__Text for analysis__:
-*-*-
Glen Cove has paid more than $500,000 in health insurance costs for six retirees who aren't eligible for coverage, a recent audit found.
The report by Manhattan-based Marks Paneth Accountants & Advisors analyzed the employment files of 191 retired city employees receiving New York State Health Insurance Program benefits.
The city paid $490,834 in premium payments for the ineligible retirees, including two former city attorneys and a former councilman, according to a report by the city controller based on the audit. The city also issued $125,697 in Medicare Part B reimbursements to the former employees from 2007 to 2018. Glen Cove, as a state health insurance program member, is required to reimburse enrollees and their dependents for the cost of Medicare Part B premiums.
The audit and the report by controller Sandra Clarson were circulated in February to the mayor, city council and city attorney.
“None of the people accepting health care benefits were doing anything dishonest or fraudulent,” Mayor Timothy Tenke said in a statement. “They were advised by the city that they were entitled to these benefits, which have been provided to them willingly throughout their retirement.”
The duration of the coverage for each of the men varies based on when they retired.
Tenke said the city council is working on resolutions “to address some of the issues that gave rise to where we are today.” He said those measures will likely be introduced at the next council meeting, but declined to provide details or comment further.
The city may be reimbursed by the state health insurance program for six months of the incorrectly paid premiums, totaling $28,693, Clarson wrote in her report.
Tenke said the city will likely cover the former employees' health insurance payments until the end of the month.
-*-*-
__About this task__:
Reproduce the entire article on the Glen Cove retiree health insurance audit word for word.
-*-*-
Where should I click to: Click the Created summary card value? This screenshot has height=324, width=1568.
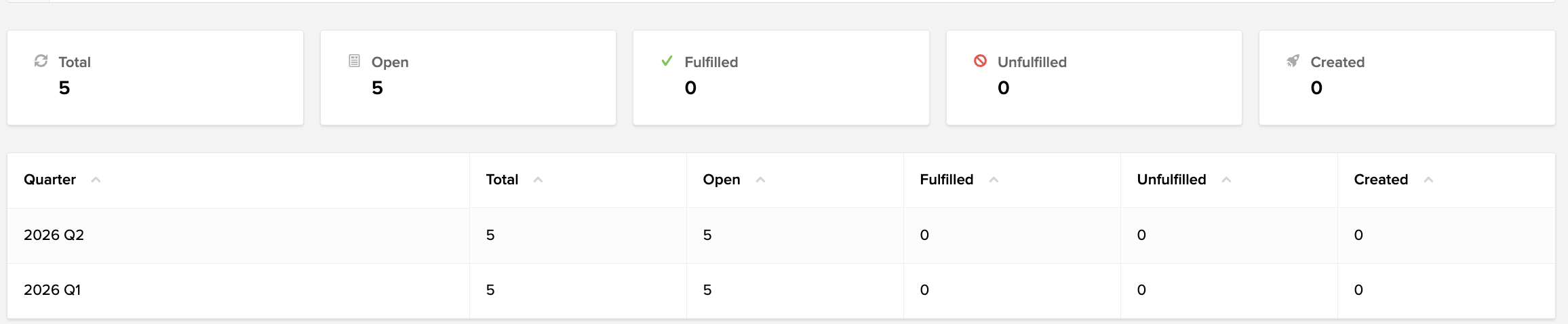1316,88
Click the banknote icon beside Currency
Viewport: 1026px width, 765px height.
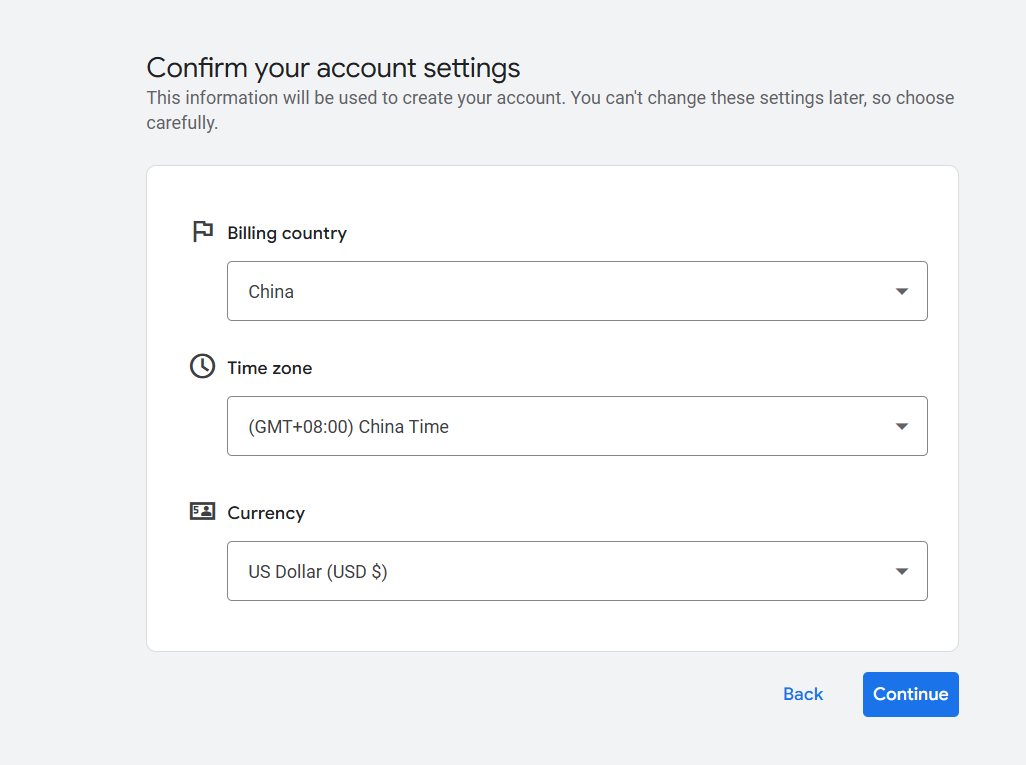(x=202, y=511)
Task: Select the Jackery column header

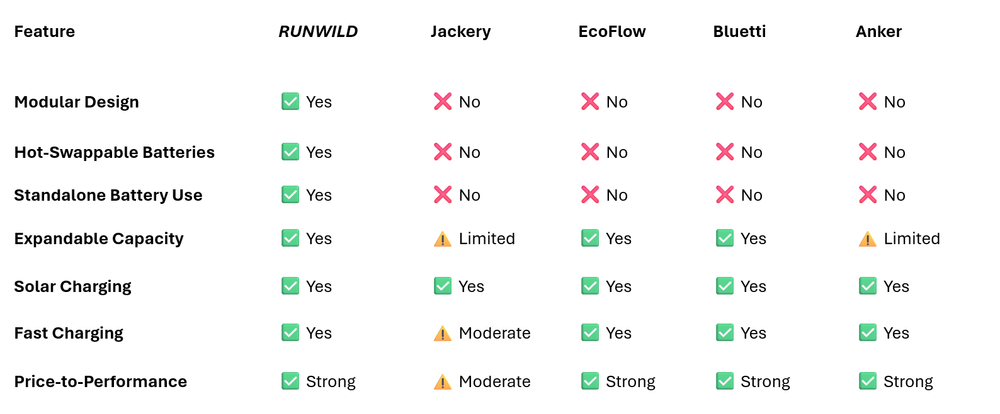Action: [x=460, y=32]
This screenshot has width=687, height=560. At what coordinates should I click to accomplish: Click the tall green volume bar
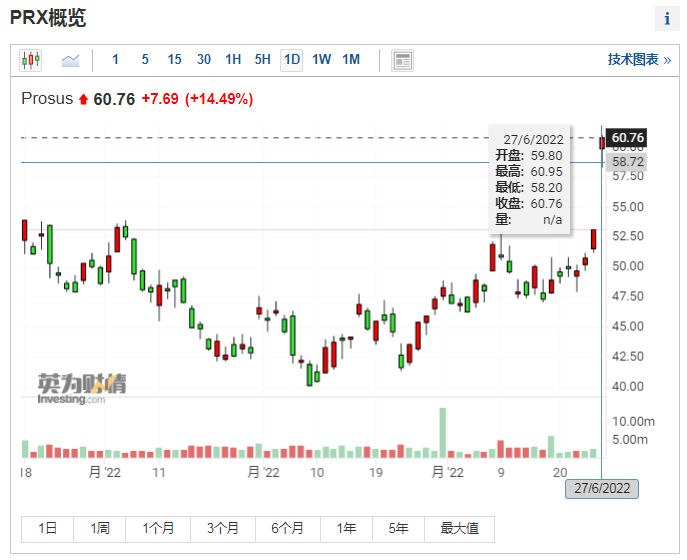coord(442,432)
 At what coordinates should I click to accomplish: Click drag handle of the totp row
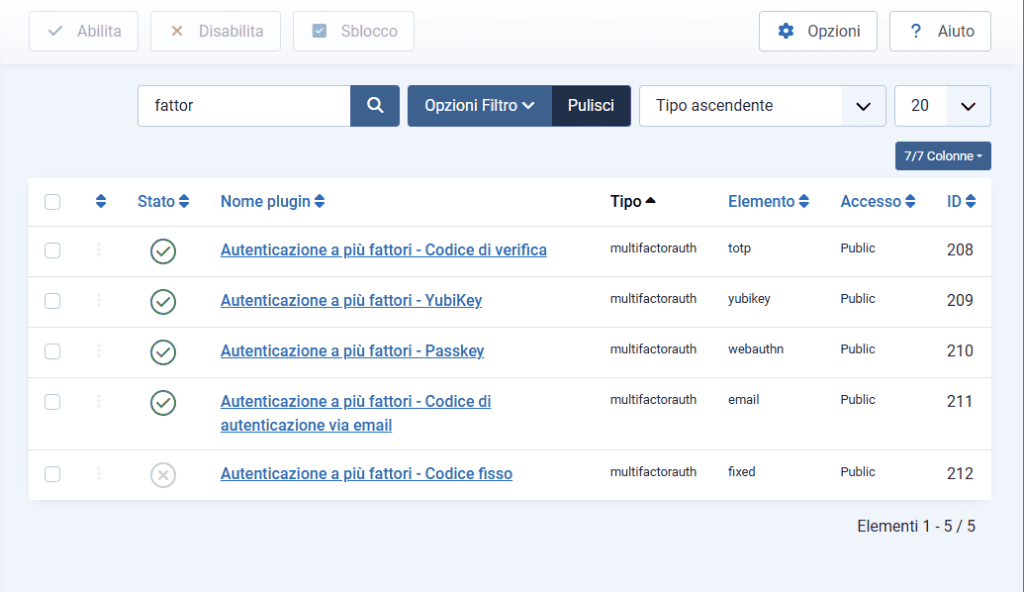(99, 250)
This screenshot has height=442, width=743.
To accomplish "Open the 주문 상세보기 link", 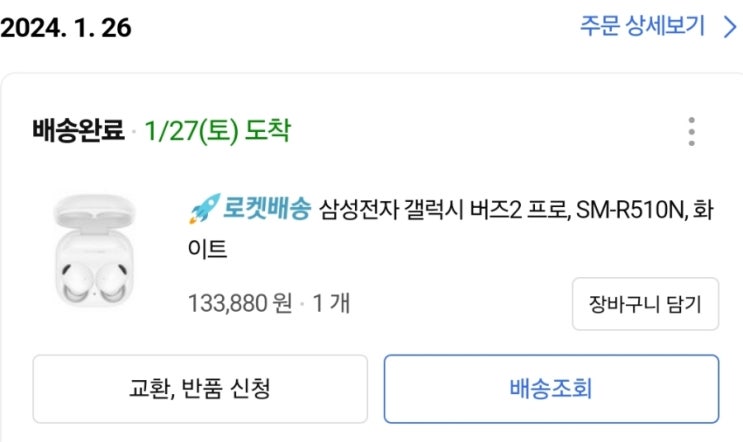I will 643,26.
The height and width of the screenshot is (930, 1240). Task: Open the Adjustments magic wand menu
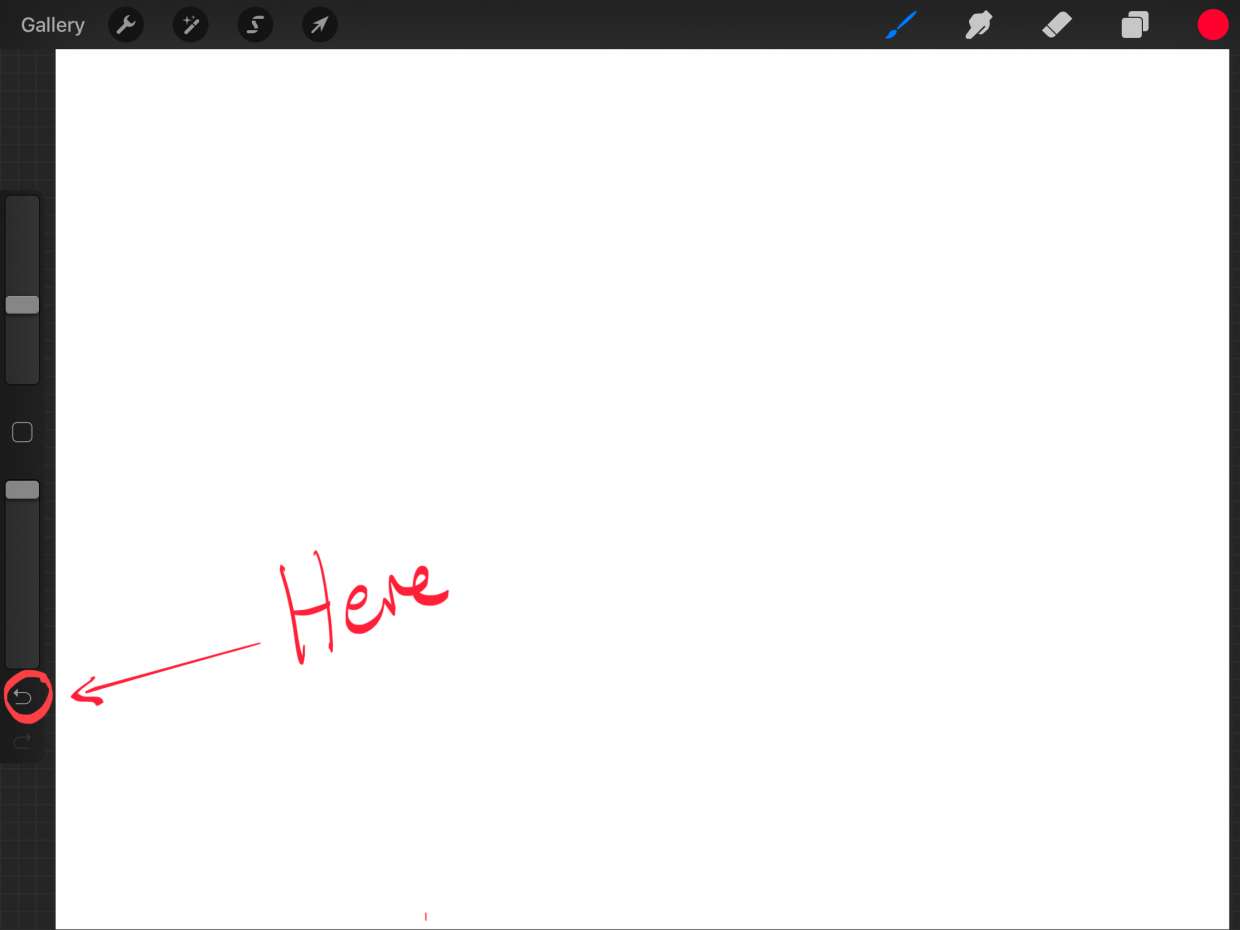(x=190, y=25)
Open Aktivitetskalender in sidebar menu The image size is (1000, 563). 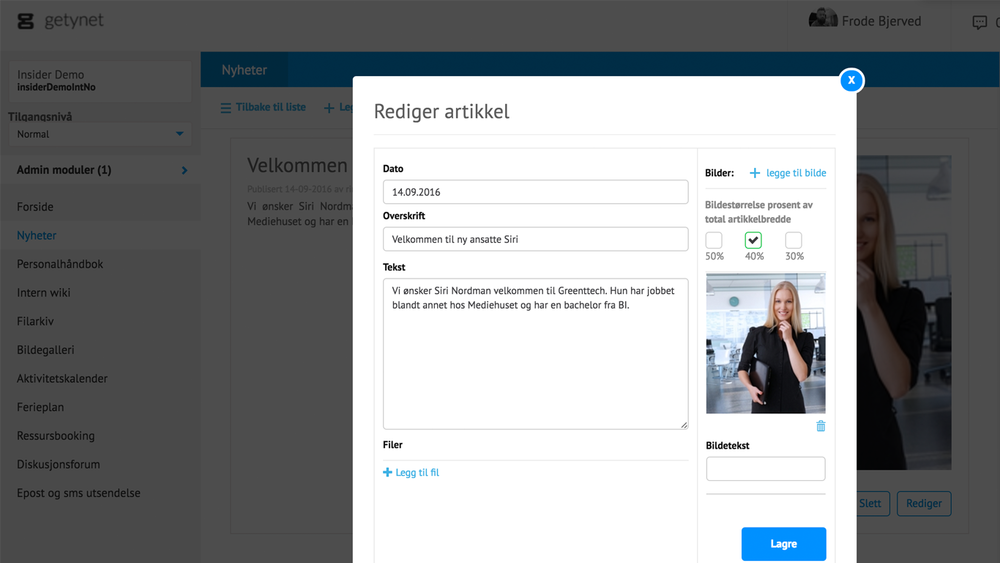(62, 379)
-*-*-
__Answer below__:
Glen Cove has paid more than $500,000 in health insurance costs for six retirees who aren't eligible for coverage, a recent audit found.
The report by Manhattan-based Marks Paneth Accountants & Advisors analyzed the employment files of 191 retired city employees receiving New York State Health Insurance Program benefits.
The city paid $490,834 in premium payments for the ineligible retirees, including two former city attorneys and a former councilman, according to a report by the city controller based on the audit. The city also issued $125,697 in Medicare Part B reimbursements to the former employees from 2007 to 2018. Glen Cove, as a state health insurance program member, is required to reimburse enrollees and their dependents for the cost of Medicare Part B premiums.
The audit and the report by controller Sandra Clarson were circulated in February to the mayor, city council and city attorney.
“None of the people accepting health care benefits were doing anything dishonest or fraudulent,” Mayor Timothy Tenke said in a statement. “They were advised by the city that they were entitled to these benefits, which have been provided to them willingly throughout their retirement.”
The duration of the coverage for each of the men varies based on when they retired.
Tenke said the city council is working on resolutions “to address some of the issues that gave rise to where we are today.” He said those measures will likely be introduced at the next council meeting, but declined to provide details or comment further.
The city may be reimbursed by the state health insurance program for six months of the incorrectly paid premiums, totaling $28,693, Clarson wrote in her report.
Tenke said the city will likely cover the former employees' health insurance payments until the end of the month.